Business risk programming should cover all risks farmers face

  • National Newswatch

Farmers face many risks outside their control

 

Ottawa-Farmers are facing more than weather risks as they plant this year’s crops, says Bruce Burrows, executive director of Grain Growers of Canada (GGC).

The higher cost of inputs, especially fuel and fertilizer, underscore the need for Business Risk Management (BRM) programs that are responsive, predictable and capable of stabilizing operations through uncertain times, Burrows told the Commons agriculture committee.

“Trade disruptions, geopolitical tensions, transportation interruptions and regulatory uncertainty can all have significant financial consequences for producers, yet they're not always captured effectively within current programming.”

“Tools such as AgriStability are intended to provide whole-farm income support during major shocks, but many producers experience meaningful income declines without triggering payments. Improving the responsiveness will strengthen both participation and confidence in the program.”

He noted a Farm Credit Canada study found producers are expected to invest approximately $22.5 billion in crop inputs for this season alone, which includes seeds, fertilizers and pesticides.

This level of investment “represents one of the most significant annual - and therefore regular - private sector investments in Canada, months before any revenue is realized.”

In addition to elevated input costs and tight margins, producers are increasingly exposed to risks far outside their control such as navigating geopolitical disruptions, trade uncertainty and supply chain instability.

“Existing business risk management programs were not designed for this environment.”

Losses of a dollar or two per bushel of crop can translate into six-figure impacts on individual farm operations. The next federal-provincial agreement, which will start in 2028, must ensure that BRM programming “reflects a multitude of risks that farmers are facing today and are likely to face in the future.”

The existing core BRM program such as AgriInsurance must remain strong because it is widely used, regionally responsive and delivers support when producers need it most. The current cost-sharing model between governments and producers should be maintained.

BRM programs must better reflect emerging risks beyond production losses and remain flexible enough to reflect regional realities. “A one-size-fits-all approach limits effectiveness and reduces program uptake.”

“That is why AgriStability needs adjustment to reflect commodity and regional differences, ensuring provinces retain flexibility to tailor delivery to regional needs, which will strengthen outcomes for producers across the country.”

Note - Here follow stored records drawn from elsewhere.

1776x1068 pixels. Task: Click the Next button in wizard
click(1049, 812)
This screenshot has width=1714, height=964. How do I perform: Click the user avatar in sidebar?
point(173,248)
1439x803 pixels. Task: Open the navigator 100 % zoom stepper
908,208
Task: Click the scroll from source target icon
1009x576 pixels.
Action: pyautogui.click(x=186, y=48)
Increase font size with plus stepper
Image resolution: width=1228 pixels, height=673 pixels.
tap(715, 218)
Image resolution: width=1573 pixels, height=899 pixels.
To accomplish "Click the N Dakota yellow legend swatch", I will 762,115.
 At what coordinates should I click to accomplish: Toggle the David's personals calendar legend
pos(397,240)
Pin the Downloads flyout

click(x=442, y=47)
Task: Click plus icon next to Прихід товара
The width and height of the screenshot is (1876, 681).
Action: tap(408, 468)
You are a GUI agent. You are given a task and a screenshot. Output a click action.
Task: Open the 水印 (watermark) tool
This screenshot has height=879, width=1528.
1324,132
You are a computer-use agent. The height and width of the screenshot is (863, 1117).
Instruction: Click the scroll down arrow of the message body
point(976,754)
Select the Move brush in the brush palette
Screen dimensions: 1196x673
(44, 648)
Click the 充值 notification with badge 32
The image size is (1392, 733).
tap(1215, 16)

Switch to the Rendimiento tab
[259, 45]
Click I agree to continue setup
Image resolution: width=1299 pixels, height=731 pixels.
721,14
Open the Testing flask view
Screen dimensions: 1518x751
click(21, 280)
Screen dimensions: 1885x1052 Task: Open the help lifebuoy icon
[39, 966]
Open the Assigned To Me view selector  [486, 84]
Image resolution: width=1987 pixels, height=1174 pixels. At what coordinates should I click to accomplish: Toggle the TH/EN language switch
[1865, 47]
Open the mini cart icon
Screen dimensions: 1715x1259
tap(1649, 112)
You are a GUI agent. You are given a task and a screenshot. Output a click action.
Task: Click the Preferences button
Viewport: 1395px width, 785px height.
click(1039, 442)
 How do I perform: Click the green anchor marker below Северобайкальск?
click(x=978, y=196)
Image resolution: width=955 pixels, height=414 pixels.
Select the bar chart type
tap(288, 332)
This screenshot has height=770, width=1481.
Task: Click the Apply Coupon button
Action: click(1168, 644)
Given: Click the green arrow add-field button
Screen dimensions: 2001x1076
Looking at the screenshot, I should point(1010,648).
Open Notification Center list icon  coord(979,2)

BRM programming should support proactive risk management rather than create an unnecessary administrative burden. Proposals to link AgriInvest participation more directly to environmental cross-compliance risks duplicating practices that farmers are already implementing.

Grain producers are leaders in environmental stewardship through measures such as zero till adoption, precision agriculture and soil carbon management. Programs should recognize these contributions rather than introduce requirements that reduce accessibility and effectiveness.

Kate Sauser, GGC’s Policy Manager, said BRM “should be looked at as an economic strategy. We are a $45-billion export sector so rather than support payments, it should be looked at more as an economic strategy to help mitigate those losses.”

AgriStability does not attract is a huge amount of participation because its responsiveness level is quite low so improving that would increase participation, she said.